Un recente studio ha fatto emergere una verità sconcertante che ha sorpreso i consumatori: la scoperta riguarda le bottiglie di olio extravergine del supermercato.
Il continuo aumento dei prezzi sui beni alimentari grava sulle spalle degli italiani. Uno dei prodotti che maggiormente ne hanno risentito negli ultimi anni è l’olio d’oliva, che si è trovato ad affrontare una crescita esponenziale dei costi. Un ingrediente irrinunciabile per molte tavole, che hanno dovuto fare i conti con questa situazione critica.
Secondo le analisi di Altroconsumo condivise alla fine dell’anno precedente, dal 2021 si è assistito ad aumenti superiori all’80%. Un conto che diventa ancora più amaro se nella bottiglia d’olio non si trova ciò che ci si aspettava.

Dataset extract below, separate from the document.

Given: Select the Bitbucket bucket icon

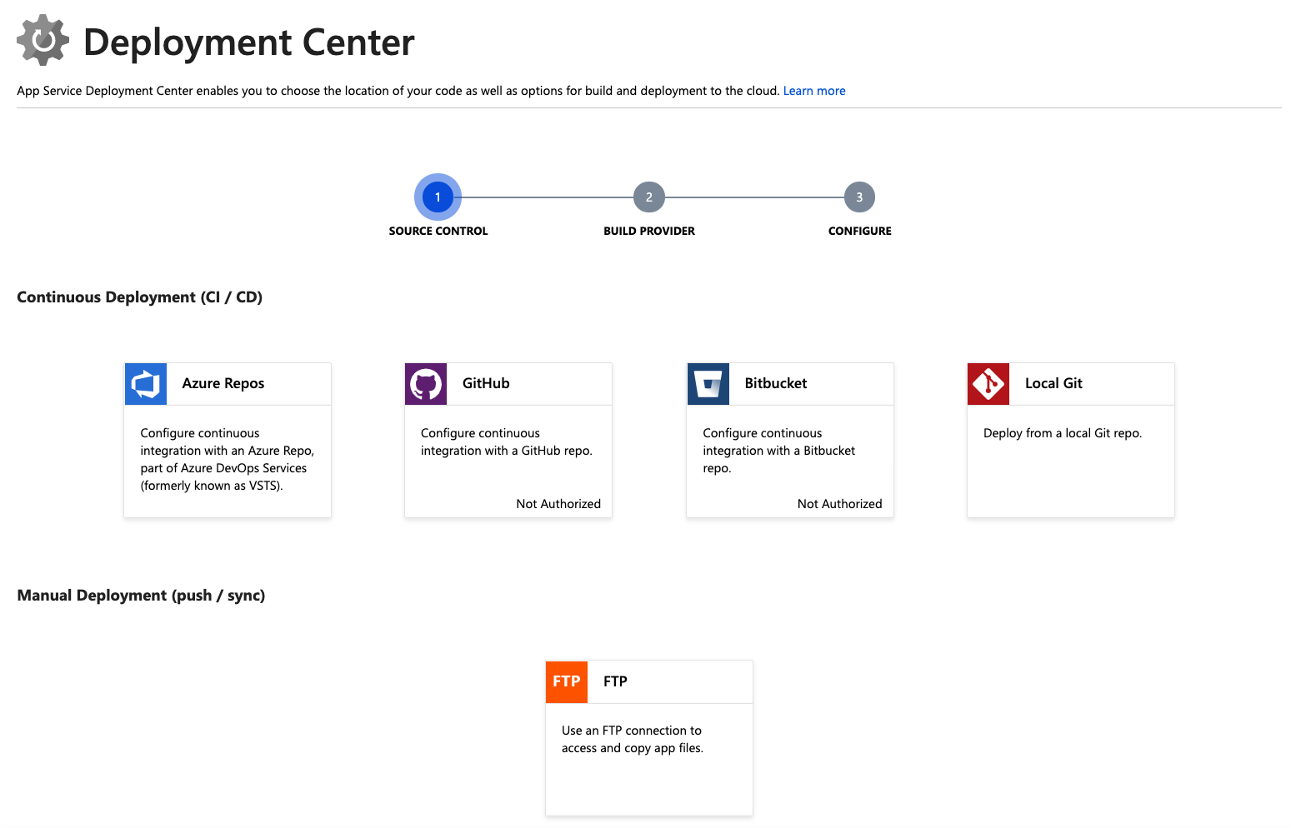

Alcuni giorni fa è balzato alle cronache il caso Carapelli. Le bottiglie di olio commercializzate in Francia sono state sottoposte a specifici test, dalle quali è emerso un dato inaspettato.
Pare infatti, che un lotto etichettato come extravergine e distribuito nei supermercati francesi nel 2017, risultasse di qualità inferiore. A confermarlo è stato anche il Ministero delle Politiche Agricole Italiano che ha validato le analisi a seguito delle quali il Tribunale di Firenze ha stabilito la sanzione.
230 mila euro di multa è quanto attribuito a DeoLeo Global, proprietaria del marchio Carapelli, che avrebbe venduto un olio con caratteristiche che violano le normative europee sulla classificazione. Non si è fatta attendere la replica dell’azienda, fondata a Montevarchi nel 1893.
A distanza di poche ore dalla divulgazione della notizia, Carapelli ha rotto il silenzio sulla questione, esponendo le sue ragioni. L’azienda agricola toscana ci ha tenuto a specificare che la sentenza ottenuta non è definitiva, ma relativa al primo grado. I vertici dunque, sono al lavoro al fine di proporre argomentazioni valide, che mirano a raggiungere una sospensione del provvedimento.
“L’impegno di Carapelli Firenze nei controlli è da sempre rigoroso e costante, con oltre 45.000 analisi l’anno”, ha affermato la Public & Legal Affair di Carapelli, Silvia Donnini. Viene dunque ribadita la continuativa verifica dei lotti prima dell’immissione sul mercato, riconosciuta dal Ministero delle Politiche Agricole Alimentari e Forestali, atta a garantire “qualità e soddisfazione dei consumatori”.
“Diversamente il test effettuato con un unico campionamento, a fronte di milioni di bottiglie distribuite ogni anno, non è rappresentativo”, incalza Donnini, definendo l’olio “un prodotto vivo, le cui caratteristiche sensoriali sono sensibili alle condizioni di conservazione esterne e non controllabili dall’azienda”. Carapelli ribadisce l’importanza dei suoi valori, quali trasparenza e fiducia dei consumatori.
La replica dell’azienda dunque, tende chiaramente ad attribuire la variazione a fattori di gusti da collegare alla filiera addetta a custodire le bottiglie. Un’alterazione che comunque, non avrebbe rappresentato rischi per chi ha consumato l’olio compreso nel lotto.
Si parla di un effetto di rancidità che ha interessato 700 quintali di olio. Di diverso parere è stato, almeno per il momento, il Tribunale fiorentino, secondo il quale erano irregolari le caratteristiche intrinseche dell’olio.